Actually Uber has suspended all of its driverless vehicle on-highway operations since one of the company’s autonomous Volvo XC90 SUVs struck and killed a pedestrian on March 19. Fault has not yet been determined, but an incident of this kind was long anticipated. Even so the death-by-autonomous-car has rippled through the community of self-driving vehicle developers.

As many as 50 companies are involved in one phase or another of driverless car testing in California alone. Uber’s Arizona development center in Phoenix employs 400 people working with 150 cars. On Monday, Arizona Gov. Doug Ducey ordered Uber’s autonomous vehicles off the state’s roads. The company also announced Monday that they would not renew their permit to test autonomous vehicles in California, pending the results of the fatality investigation.

In a revealing story on March 24, The New York Times said Uber’s “robotic vehicle project had not been living up to expectations.” The story noted that Uber test cars had difficulty operating in construction zones and next to “tall vehicles” – like big trucks.

Virtually all autonomous test vehicles have a human in the driver’s seat on standby if the digital system fails.
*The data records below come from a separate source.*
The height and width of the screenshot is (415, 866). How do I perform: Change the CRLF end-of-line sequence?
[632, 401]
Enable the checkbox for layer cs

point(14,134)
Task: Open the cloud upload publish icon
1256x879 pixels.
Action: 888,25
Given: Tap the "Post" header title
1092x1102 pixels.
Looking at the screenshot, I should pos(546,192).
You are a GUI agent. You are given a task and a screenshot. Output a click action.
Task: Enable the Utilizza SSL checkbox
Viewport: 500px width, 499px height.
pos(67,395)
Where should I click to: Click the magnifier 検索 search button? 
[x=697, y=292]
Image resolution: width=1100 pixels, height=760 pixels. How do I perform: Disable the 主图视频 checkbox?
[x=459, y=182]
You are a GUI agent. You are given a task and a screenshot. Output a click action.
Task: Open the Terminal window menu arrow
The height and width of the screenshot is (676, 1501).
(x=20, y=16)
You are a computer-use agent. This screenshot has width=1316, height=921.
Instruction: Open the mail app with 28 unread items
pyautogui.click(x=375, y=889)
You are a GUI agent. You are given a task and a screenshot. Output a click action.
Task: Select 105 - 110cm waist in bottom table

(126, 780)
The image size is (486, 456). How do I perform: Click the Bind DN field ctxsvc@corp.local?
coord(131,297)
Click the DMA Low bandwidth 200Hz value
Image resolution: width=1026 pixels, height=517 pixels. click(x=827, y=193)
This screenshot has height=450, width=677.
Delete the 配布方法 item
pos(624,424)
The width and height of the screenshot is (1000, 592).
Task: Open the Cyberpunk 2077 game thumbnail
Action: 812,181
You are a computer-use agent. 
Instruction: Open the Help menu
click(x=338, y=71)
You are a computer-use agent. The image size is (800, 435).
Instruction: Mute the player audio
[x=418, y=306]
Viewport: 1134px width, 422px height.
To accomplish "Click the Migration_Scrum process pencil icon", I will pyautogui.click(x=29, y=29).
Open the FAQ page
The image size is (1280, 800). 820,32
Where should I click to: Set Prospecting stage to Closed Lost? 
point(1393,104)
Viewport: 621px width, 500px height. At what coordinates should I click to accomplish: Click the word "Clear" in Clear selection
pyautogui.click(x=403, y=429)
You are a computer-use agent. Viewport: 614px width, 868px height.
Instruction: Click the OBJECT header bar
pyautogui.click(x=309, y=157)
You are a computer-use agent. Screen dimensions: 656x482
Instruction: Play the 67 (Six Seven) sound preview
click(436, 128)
Most programs measure progress in the number of miles covered without human intervention. Uber competitor Waymo, for example, boasts that its cars average almost 5,600 miles between such interventions.

Uber, the Times reported, has yet to meet a company-set goal of 13 miles.

Nevertheless last October, the paper said, Uber cut a second employee from each test car. That person had overseen technology-related aspects of the testing. Uber test drivers told the Times that monotonous solo driving reduced attentiveness. In fact, the driver of the Uber car that killed the pedestrian did not have her eyes on the road at the critical instant. There was no intervention before impact.

Test drivers are subject to strict company standards, but they are difficult to enforce. Some incidents are reported by other Uber drivers; the autonomous test vehicles equipped with obvious exterior sensors are easy to identify. According to the Times, at least one test driver was fired after he was seen asleep at the wheel as the car drove through an intersection. Another was let go after he was noticed “air drumming.”

The traffic death is a serious blow to the program Uber hoped would provide real, self-driving passenger car service as early as next year. In November, the company agreed to buy 24,000 Volvo XC90s over a two-year period from 2019 to 2021. Now some in the tech community say Uber should stop its driverless car program altogether and arrange to use better technology from someone else — if not bitter competitor Waymo, then maybe Cruise, the General Motors driverless car developer.

So far, at least, Uber Freight has not been mentioned prominently in that context.